Comment: Why Cristiano Ronaldo to Juventus is a deal where everyone wins
It was late last week when some of Europe’s leading clubs began to contact Cristiano Ronaldo’s camp, wondering whether it was for once actually true and this might be more than a bluff - that he might really be considering leaving Real Madrid. They were all told that indeed it was true, but that negotiations were already very far advanced with Juventus. He would not be going anywhere else, not Manchester United, not Paris Saint-Germain.
So, on Tuesday, just as the World Cup was reaching its most vaunted stages, one of the most sensational transfers ever was confirmed.
One of Real Madrid’s greatest ever players would be leaving, for one of Europe’s other great clubs.
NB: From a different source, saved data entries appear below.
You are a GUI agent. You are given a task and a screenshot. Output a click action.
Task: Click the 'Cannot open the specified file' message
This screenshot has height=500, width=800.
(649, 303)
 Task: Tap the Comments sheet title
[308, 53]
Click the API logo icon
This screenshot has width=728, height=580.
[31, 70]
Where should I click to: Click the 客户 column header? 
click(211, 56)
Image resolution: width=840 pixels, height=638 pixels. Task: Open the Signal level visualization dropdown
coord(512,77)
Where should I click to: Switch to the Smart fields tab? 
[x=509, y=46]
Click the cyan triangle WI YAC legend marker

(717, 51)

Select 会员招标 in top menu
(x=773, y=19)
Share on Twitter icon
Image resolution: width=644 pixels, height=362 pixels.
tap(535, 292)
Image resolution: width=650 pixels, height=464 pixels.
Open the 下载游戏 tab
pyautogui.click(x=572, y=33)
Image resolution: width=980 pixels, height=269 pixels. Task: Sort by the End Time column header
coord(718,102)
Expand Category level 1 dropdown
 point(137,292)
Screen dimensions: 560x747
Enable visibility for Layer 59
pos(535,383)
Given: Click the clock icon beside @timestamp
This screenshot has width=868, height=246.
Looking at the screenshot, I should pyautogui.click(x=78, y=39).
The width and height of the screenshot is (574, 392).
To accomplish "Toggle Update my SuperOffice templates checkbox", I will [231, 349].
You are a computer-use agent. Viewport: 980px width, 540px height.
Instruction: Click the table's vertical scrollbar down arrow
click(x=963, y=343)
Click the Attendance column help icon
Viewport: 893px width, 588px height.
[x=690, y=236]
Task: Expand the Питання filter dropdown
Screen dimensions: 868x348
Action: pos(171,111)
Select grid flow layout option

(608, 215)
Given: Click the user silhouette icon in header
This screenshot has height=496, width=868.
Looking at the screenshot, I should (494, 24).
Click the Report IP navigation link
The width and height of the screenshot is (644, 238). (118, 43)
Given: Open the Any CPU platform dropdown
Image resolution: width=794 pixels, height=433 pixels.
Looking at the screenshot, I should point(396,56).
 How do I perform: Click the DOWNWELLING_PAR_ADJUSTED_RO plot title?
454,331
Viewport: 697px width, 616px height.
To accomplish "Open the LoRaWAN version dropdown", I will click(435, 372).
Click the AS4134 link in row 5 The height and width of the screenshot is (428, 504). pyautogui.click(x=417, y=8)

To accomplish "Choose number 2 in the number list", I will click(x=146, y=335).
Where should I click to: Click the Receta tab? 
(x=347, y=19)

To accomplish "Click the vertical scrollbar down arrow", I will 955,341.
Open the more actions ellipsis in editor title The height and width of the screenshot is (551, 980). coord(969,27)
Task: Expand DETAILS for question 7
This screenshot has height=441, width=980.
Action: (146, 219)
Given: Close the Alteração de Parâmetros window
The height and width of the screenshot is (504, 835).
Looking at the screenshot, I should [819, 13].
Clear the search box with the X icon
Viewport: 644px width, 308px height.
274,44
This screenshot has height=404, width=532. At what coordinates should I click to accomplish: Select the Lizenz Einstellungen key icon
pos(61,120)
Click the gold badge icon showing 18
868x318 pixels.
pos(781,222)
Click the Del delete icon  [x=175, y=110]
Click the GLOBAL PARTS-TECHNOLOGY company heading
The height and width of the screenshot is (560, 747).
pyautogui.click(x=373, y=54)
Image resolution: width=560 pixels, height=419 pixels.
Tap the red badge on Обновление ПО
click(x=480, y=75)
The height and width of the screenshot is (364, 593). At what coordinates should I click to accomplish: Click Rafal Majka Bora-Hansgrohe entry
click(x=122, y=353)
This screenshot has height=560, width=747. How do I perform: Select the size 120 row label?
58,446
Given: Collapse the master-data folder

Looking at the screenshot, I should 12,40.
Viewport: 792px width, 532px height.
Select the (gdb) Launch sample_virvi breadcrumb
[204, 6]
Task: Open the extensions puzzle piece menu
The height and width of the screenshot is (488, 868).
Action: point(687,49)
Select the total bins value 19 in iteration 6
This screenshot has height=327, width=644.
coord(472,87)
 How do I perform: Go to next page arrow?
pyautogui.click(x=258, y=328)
It has shocked so many, but may also be one of those transfers that makes sense for everyone: hence Ronaldo’s revelation that he pushed for the move; hence Real Madrid’s willingness to let him go for a “mere” €100m - still considerably shorter than his €1bn buy-out clause.
The logic for Juventus is obvious, even allowing for Ronaldo’s advanced years at almost 33 years of age. They are trying to complete what was supposed to be done with Gonzalo Higuain in 2016. They want to sign the guarantee of goals that can at last bring them that Champions League, so have gone out and signed the Champions League’s greatest goalscorer and one of its most decorated players with five medals.
There is also the symbolism of the purchase, as much as the figures. Juventus are emboldening their status as a super-club, illustrating they aren’t going away just as a generation of players seem set to go away, and that is reflected in how they are the first Italian club to sign a reigning Ballon D’Or winner since the original Ronaldo in 1997. While there are obviously far too many complications here to say that Italian football is back, especially since this should secure the title in Turin for yet another season, it is a step forward.
Ronaldo himself meanwhile is in good enough physical condition to keep scoring goals going forward. That should not be a concern. He may not show up in the same areas of the pitch as he used to, although that has been the case for some time, although he shows no signs in his rate of scoring letting up.
It is that positioning that means this move makes sense for Real Madrid, too, even though they are losing such a source of goals. Historically brilliant as Ronaldo is, his current abilities demanded that the team play a certain way. It was becoming a somewhat predictable way, even if one problem with facing Ronaldo is that you know what he’s going to do but still can’t stop it. It’s just, with key players like Luka Modric also the wrong side of 30, the time was right to start changing things; to start replenishing.
Real and Ronaldo have prevented the awkward situation of him still staying there while they brought in new stars, and prevented the potentially sorry sight of him not being at the club while also being at a peak.
They will now look on, to one of Neymar, Kylian Mbappe and - less likely right now - Eden Hazard, Harry Kane or Mo Salah.
Whoever signs, they will change how the team looks, how they play. It is still highly unlikely they will ever have a Madrid legacy that looks anything like Ronaldo’s.
He is the greatest goalscorer in their history, and probably the second greatest player in their history. The latter should not be seen as faint praise, but the opposite. The modern Real Madrid were after all effectively created by Alfredo Di Stefano. Before the Argentine’s 1953 signing, Madrid had not won a single Spanish title for 20 years, and only won two Spanish cups. Immediately after it, they embark on the most stellar spell of special achievement the continent has seen, in winning five European Cups in a row and establish the club’s identity as the most successful club in history.
That was a spell nobody had matched… until the last half-decade. Ronaldo’s legacy is that he has been the greatest player, the key figure, in the second greatest ever spell of European success, an the greatest spell of modern Champions League success: four trophies in five years and the gold-standard of three in a row.
The one caveat to all of this is that Ronaldo only won two league titles - but that is ultimately down to something else that actually marks out his greatness: that grandiose rivalry with Leo Messi. The Barcelona great won more league titles, but the Portuguese matched him for Champions Leagues and ultimately Ballon D’Ors.
That rivalry is something else the football world has lost, but Ronaldo wants to try to win other battles, other trophies: another league in a different country, maybe another Champions League with a different club.
Real Madrid have lost a player that took himself and them to a different level, and it might well be a case where everyone wins.